Authentication Intelligence

About Authentication Intelligence

Authentication Intelligence enables customers to extend the lifetime of the login session for authentic users. A typical web login session usually expires in 30 minutes or an hour. Authentication Intelligence enables implicit login for eligible users, extending the session lifetime to weeks or months without reducing the security of the login session. This provides more conversions with frictionless authentication experience, a better user experience, and reduced customer support costs due to authentication friction.

How Authentication Intelligence works

As the user visits the customer’s web page, Authentication Intelligence's Javascript (JS) talks to the Authentication Intelligence API server to retrieve the encrypted recommendation in the background. When the user logs in or visits account pages requiring logged-in status, the extension recommendation is passed to the origin server via Dynamic Modulator.
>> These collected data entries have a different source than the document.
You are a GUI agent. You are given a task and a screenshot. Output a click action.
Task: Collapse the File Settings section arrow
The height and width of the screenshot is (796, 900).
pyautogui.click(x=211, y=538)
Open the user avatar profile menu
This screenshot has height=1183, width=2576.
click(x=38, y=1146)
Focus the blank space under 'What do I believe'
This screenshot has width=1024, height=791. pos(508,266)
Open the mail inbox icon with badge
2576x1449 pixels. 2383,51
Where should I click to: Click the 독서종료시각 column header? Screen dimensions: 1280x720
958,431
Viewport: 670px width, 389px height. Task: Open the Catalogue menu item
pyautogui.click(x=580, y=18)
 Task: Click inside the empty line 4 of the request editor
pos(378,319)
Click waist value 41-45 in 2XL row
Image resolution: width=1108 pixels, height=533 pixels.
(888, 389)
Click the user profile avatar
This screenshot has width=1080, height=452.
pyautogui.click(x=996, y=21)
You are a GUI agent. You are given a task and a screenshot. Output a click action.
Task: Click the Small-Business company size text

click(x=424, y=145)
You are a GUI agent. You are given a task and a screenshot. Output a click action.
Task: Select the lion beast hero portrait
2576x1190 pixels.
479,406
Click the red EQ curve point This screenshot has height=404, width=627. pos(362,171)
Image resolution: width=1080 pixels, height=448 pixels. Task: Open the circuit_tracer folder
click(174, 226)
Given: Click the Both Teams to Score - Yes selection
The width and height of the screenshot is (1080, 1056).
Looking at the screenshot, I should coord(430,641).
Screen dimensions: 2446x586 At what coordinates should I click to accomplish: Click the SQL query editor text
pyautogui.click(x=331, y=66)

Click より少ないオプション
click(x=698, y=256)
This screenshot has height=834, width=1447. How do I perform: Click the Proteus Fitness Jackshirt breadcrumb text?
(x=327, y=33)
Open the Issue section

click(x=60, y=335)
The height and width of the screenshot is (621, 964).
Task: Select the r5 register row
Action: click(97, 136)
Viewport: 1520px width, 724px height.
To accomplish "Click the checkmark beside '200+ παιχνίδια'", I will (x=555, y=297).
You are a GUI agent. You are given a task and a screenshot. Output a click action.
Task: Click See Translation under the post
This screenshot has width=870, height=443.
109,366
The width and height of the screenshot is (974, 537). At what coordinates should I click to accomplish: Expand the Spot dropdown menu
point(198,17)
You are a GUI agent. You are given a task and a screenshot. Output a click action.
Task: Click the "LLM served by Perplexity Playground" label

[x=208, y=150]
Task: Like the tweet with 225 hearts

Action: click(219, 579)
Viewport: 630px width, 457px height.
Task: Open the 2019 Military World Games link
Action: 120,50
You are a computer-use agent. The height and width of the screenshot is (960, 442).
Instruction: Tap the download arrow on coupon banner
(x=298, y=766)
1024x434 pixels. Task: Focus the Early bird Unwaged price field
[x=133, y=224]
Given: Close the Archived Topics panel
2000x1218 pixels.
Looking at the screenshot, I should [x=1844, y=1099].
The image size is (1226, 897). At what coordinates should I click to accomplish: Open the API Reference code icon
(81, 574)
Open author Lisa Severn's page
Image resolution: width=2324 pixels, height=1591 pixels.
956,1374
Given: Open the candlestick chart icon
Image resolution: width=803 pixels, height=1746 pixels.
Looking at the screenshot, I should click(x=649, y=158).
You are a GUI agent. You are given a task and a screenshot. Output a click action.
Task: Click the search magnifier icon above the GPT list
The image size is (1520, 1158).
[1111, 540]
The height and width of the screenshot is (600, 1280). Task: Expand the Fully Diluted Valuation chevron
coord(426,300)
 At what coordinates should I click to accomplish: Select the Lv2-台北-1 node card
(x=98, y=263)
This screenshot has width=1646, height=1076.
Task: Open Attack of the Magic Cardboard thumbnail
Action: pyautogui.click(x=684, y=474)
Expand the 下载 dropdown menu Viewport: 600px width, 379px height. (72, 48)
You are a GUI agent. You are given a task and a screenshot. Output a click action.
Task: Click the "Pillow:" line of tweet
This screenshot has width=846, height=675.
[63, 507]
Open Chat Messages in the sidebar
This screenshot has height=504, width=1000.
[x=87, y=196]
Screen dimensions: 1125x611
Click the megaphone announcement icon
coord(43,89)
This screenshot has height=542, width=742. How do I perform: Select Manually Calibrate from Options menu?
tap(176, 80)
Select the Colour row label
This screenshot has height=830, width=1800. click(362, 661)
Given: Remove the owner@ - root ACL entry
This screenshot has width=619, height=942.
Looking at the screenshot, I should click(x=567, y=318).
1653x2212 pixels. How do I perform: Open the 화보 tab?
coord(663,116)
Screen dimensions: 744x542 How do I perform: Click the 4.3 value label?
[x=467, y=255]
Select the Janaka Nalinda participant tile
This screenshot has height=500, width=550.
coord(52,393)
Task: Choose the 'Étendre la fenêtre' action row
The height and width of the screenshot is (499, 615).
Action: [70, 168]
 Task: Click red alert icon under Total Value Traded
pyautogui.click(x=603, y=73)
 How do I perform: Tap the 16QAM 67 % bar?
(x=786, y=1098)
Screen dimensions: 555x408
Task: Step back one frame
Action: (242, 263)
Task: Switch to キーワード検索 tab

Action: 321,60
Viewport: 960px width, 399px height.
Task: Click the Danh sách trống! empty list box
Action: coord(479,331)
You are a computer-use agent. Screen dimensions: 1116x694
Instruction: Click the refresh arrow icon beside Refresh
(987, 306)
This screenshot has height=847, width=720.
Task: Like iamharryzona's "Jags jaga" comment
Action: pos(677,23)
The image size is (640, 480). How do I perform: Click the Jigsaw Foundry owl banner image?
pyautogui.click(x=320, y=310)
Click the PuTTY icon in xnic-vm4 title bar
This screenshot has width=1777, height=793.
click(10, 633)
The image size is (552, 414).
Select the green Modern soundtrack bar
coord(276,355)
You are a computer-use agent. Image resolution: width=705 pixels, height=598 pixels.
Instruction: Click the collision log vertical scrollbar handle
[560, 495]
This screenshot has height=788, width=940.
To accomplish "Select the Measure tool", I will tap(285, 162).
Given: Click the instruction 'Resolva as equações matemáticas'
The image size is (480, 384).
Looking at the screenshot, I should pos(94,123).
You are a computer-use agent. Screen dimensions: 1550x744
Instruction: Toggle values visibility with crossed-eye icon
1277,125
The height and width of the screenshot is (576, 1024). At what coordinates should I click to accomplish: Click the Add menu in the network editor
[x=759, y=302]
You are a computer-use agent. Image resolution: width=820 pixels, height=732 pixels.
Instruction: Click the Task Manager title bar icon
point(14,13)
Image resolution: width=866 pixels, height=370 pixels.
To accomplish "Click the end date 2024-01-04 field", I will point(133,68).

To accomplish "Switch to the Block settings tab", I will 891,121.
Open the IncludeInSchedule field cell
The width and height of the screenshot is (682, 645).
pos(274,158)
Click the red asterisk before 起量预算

The flowchart below describes the detailed steps:

  1. When the user visits the enterprise’s website, an asynchronized Authentication Intelligence Javascript is automatically downloaded.
  2. Authentication Intelligence Javascript runs in the background and makes an API call to the Authentication Intelligence server in the cloud to retrieve the encrypted session recommendation signal. The Authentication Intelligence Javascript writes the encrypted session recommendation data as a cookie named DC cookie, which expires in one day by default and is configurable. Every time a page is loaded, values in the DC cookie are checked and updated.
  3. When the user logs in or visits the account pages, the DC cookie is attached to the HTTP request sent to the endpoint.
  4. The Dynamic Modulator performs bot defenses as usual. After the request is determined to be non-automated, the Dynamic Modulator reads the DC cookie and decrypts it to extract the session recommendation in clear text.
  5. When passing the HTTP request to the origin server, the Dynamic Modulator attaches the session recommendation in a designated HTTP header.
  6. Based on the session recommendation header from Authentication Intelligence, the customer’s origin server can decide to extend the session lifetime for authenticated users.
authentication intelligence overview
Figure: Overview of Authentcation Intelligence Workflow

Create long-lived sessions based on Authentication Intelligence recommendations

Authentication Intelligence updates and publishes the recommendation signal for the enterprise to consume in real time. When a device is recognized as eligible, the recommendation will remain eligible until Authentication Intelligence sees additional information proving it’s ineligible for a longer session.

Customized logic needs to be built on the server side to have users authenticated without login challenge in the designed period of extension. The logic also needs to be implemented so the user will be challenged again after the designed period of extension expires. For example, if the desired period of extension is seven days, then the device needs to be challenged again on the eighth day after their previous successful login.